Wilde Agaven, willkommene Würmer
Agavendicksaft aus Mexiko wird als Zuckerersatz immer beliebter, mit schwerwiegenden Folgen für Bauern und Umwelt. Bei Naturland ist das anders.
Denn Naturland zeigt, dass es besser geht: mit Agavendicksaft aus nachhaltiger Wildsammlung. Die Männer, die zwischen Kakteen und stacheligen Sträuchern unterwegs sind, sehen verwegen aus. Sie tragen frisch geschliffene Macheten und Eisenstäbe mit rasiermesserscharfen blattförmigen Klingen. Auf der Suche nach den mitunter fast mannshohen Agaven durchstreifen sie die Wildnis.

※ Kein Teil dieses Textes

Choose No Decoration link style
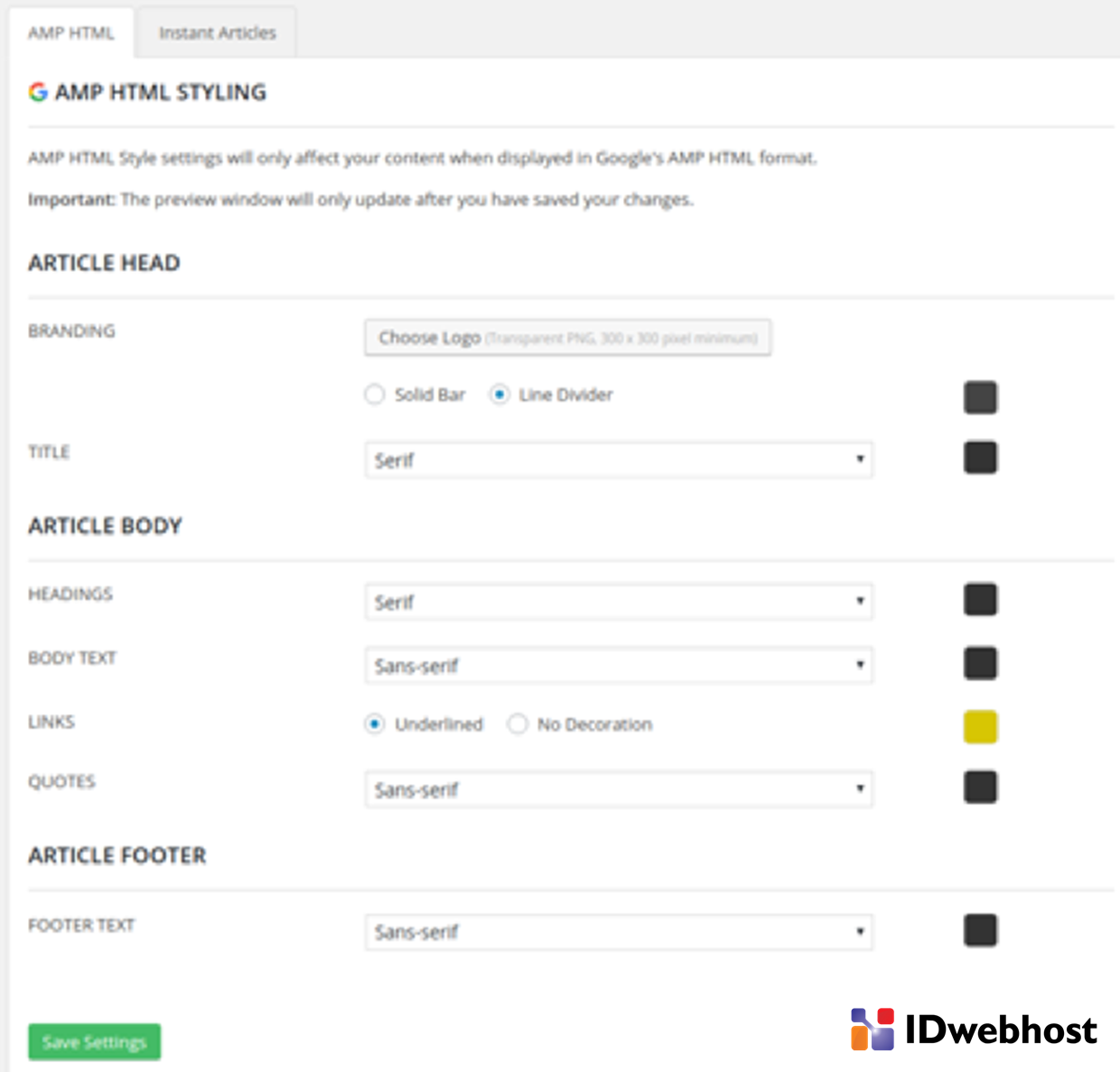 [518, 724]
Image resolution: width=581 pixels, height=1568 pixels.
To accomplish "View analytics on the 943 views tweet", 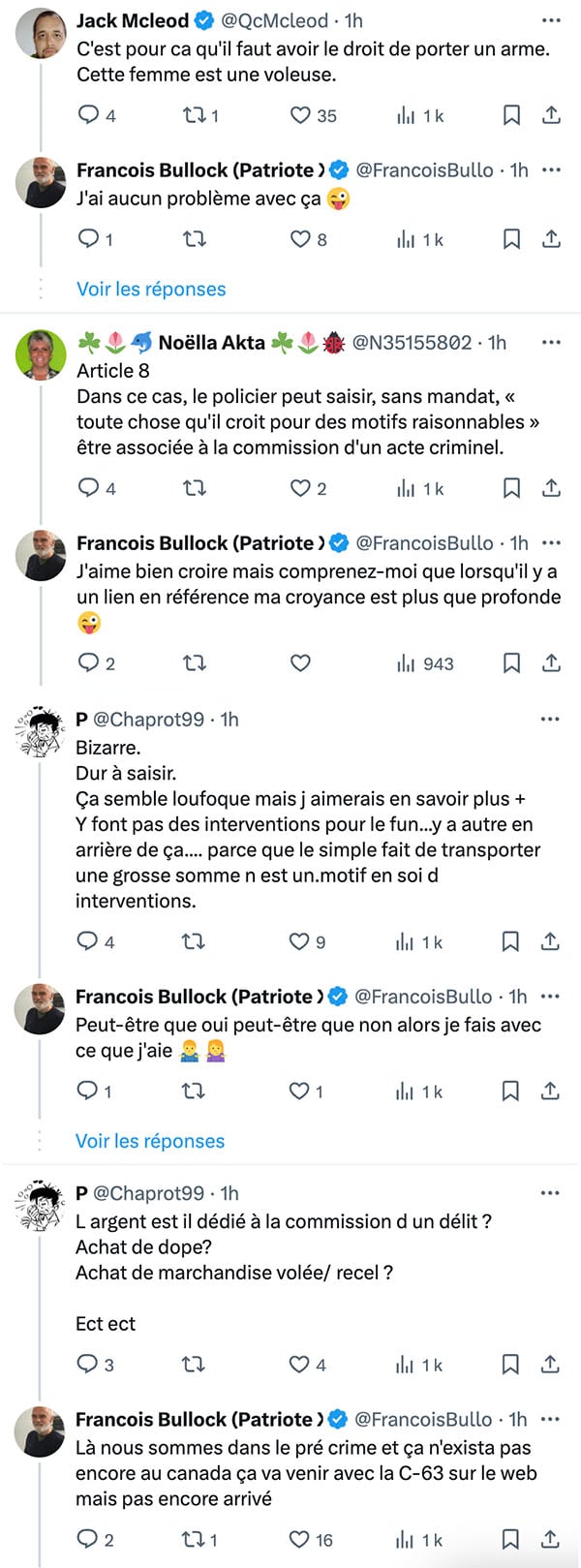I will [x=425, y=663].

Während José Espinoza Molina die trockenen Blätter der Agave abhackt, passt er auf, deren nadelspitzen Enden nicht zu nahe zu kommen. Dann hebt er schwungvoll seine fünf Kilo schwere coa hoch und rammt sie mit Wucht knapp über dem Boden in das Herz der Agave. Ein paar kräftige Schläge - und das saftige Herz der Pflanze ist zum Abtransport bereit.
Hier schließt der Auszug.